>>>

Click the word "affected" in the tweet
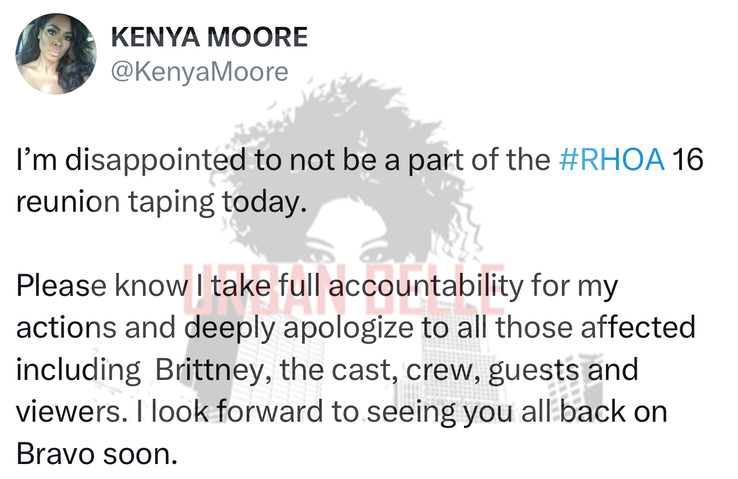(x=638, y=327)
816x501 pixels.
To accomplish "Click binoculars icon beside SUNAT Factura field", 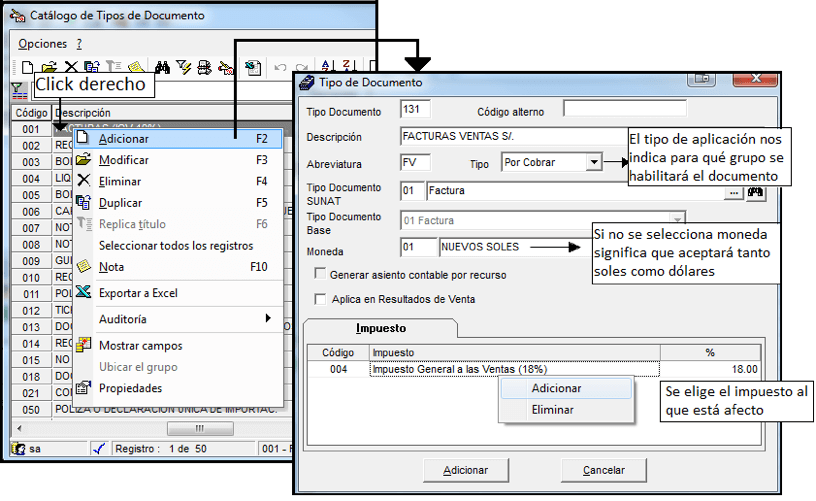I will tap(756, 192).
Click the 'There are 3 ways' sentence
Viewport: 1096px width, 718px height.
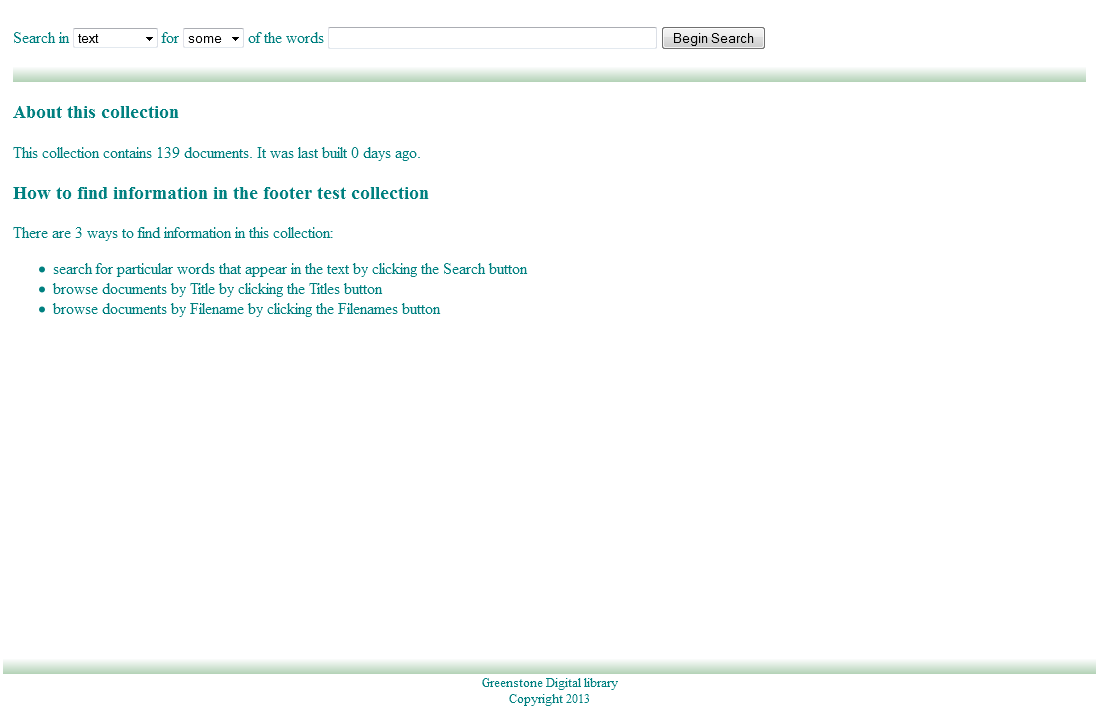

<<<

# Task to carry out:
The answer is the run of lines from the one with "Click the 'There are 3 ways' sentence" through the final line of the data, copied exactly, and nothing else; no pictures.

# Answer box:
Click the 'There are 3 ways' sentence
Viewport: 1096px width, 718px height.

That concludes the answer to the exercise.